Presidente del Consiglio dei ministri della Repubblica Popolare di Bulgaria
Durata mandato 3 febbraio 1950 –
17 aprile 1956
Presidente Georgi Damjanov
Predecessore Vasil Kolarov
Successore Anton Jugov

Vicepresidente del Consiglio dei ministri della Repubblica Popolare di Bulgaria
Durata mandato 20 luglio 1949 –
3 febbraio 1950

Segretario generale del Partito Comunista Bulgaro
Durata mandato 2 luglio 1949 –
4 marzo 1954
Predecessore Georgi Dimitrov
Successore Todor Živkov (primo segretario)

Dati generali
Partito politico Partito Comunista Bulgaro

Vălko Velev Červenkov (in bulgaro Вълко Велев Червенков; Zlatica, 6 settembre 1900Sofia, 21 ottobre 1980) è stato un politico comunista bulgaro e primo ministro della Repubblica Popolare di Bulgaria.

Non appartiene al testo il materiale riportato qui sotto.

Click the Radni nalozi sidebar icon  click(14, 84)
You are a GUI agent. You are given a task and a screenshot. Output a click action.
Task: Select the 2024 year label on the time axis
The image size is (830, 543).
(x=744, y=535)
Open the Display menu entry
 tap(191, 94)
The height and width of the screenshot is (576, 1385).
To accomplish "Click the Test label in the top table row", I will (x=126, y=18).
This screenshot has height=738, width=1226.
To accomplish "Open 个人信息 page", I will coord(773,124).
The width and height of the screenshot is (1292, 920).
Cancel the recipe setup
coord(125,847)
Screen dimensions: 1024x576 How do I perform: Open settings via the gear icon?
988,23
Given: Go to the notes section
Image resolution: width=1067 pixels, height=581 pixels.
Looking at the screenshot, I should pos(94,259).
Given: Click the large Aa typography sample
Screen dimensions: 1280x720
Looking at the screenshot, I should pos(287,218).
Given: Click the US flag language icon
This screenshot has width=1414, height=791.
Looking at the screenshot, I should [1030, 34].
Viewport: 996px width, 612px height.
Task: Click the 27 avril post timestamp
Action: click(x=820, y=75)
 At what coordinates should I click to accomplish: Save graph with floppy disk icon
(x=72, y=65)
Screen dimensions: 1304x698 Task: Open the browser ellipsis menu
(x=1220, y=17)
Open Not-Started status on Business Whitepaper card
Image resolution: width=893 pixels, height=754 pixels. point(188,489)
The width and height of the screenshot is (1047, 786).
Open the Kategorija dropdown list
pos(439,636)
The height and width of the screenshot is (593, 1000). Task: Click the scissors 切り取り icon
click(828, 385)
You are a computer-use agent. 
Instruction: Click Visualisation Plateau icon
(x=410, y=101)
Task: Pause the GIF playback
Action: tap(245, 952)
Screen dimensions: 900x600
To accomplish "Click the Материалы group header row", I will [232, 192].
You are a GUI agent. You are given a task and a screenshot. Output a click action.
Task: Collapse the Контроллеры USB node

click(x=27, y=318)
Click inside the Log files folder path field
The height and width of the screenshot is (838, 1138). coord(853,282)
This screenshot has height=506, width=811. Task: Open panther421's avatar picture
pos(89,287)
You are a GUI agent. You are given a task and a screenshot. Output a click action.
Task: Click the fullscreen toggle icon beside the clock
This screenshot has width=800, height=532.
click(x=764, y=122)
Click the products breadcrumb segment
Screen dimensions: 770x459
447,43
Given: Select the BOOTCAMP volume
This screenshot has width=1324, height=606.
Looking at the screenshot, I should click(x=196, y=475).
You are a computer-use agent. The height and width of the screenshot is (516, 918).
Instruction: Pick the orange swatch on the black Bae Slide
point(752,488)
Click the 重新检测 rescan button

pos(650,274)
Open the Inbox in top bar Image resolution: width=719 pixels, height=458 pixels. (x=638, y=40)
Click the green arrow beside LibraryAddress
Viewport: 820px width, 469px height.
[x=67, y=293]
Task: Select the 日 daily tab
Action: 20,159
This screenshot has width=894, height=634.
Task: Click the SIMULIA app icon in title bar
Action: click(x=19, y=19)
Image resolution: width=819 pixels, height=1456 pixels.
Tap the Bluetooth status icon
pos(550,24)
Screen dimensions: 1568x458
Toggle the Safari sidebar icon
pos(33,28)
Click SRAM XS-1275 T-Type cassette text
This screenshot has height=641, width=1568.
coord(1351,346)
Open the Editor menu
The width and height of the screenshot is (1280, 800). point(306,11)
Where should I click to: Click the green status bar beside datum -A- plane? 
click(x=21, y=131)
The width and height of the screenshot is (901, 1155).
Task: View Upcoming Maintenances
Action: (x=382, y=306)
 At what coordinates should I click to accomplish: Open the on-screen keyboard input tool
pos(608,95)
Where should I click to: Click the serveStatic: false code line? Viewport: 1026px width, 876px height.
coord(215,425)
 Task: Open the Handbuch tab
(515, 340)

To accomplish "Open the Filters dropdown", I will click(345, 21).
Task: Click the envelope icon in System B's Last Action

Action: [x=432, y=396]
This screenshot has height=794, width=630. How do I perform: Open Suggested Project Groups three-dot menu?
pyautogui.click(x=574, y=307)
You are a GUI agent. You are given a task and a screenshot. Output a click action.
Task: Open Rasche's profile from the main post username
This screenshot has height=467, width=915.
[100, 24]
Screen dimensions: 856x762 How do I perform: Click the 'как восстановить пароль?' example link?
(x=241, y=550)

Červenkov nacque a Zlatica, Bulgaria. Divenne comunista nel 1919 e partecipò alle attività del gruppo dei giovani comunisti e all'edizione del loro giornale. Prese anche parte alla fallita rivolta comunista del 1923.

Nel 1925 Červenkov scappò in Unione Sovietica, dove frequentò una scuola marxista-leninista a Mosca e diventò in seguito direttore della stessa scuola. Diventò anche un sostenitore del dittatore sovietico Josif Stalin: nel 1941 era direttore di una stazione radiofonica che trasmetteva messaggi anti-tedeschi e pro-sovietici al popolo bulgaro.

Nel 1944 Červenkov tornò in Bulgaria, dove divenne membro del governo che prese servizio subito dopo la seconda guerra mondiale nel 1945: questo governo divenne presto controllato dai comunisti. Červenkov fu Ministro della Cultura nel 1947, candidato primo ministro nel 1949, segretario generale del Partito nel 1949 e Primo Ministro della Bulgaria nel 1950.

Il supporto alla leadership di Červenkov proveniva principalmente dal governo sovietico. Dopo la morte di Stalin nel 1953, il governo dell'URSS iniziò a porsi in contrasto a Červenkov, che perse gran parte del suo potere e dovette dimettersi dalla posizione di segretario generale il 4 marzo 1954 (e fu sostituito da Todor Živkov, futuro dittatore) e dalla posizione di Primo Ministro il 17 aprile 1956. Si ripresentò come candidato Primo Ministro, ma perse nel 1961 e si ritirò dalla politica. Fu espulso dal partito nel 1962 e riammesso nel 1969. Morì a Sofia, Bulgaria nel 1980.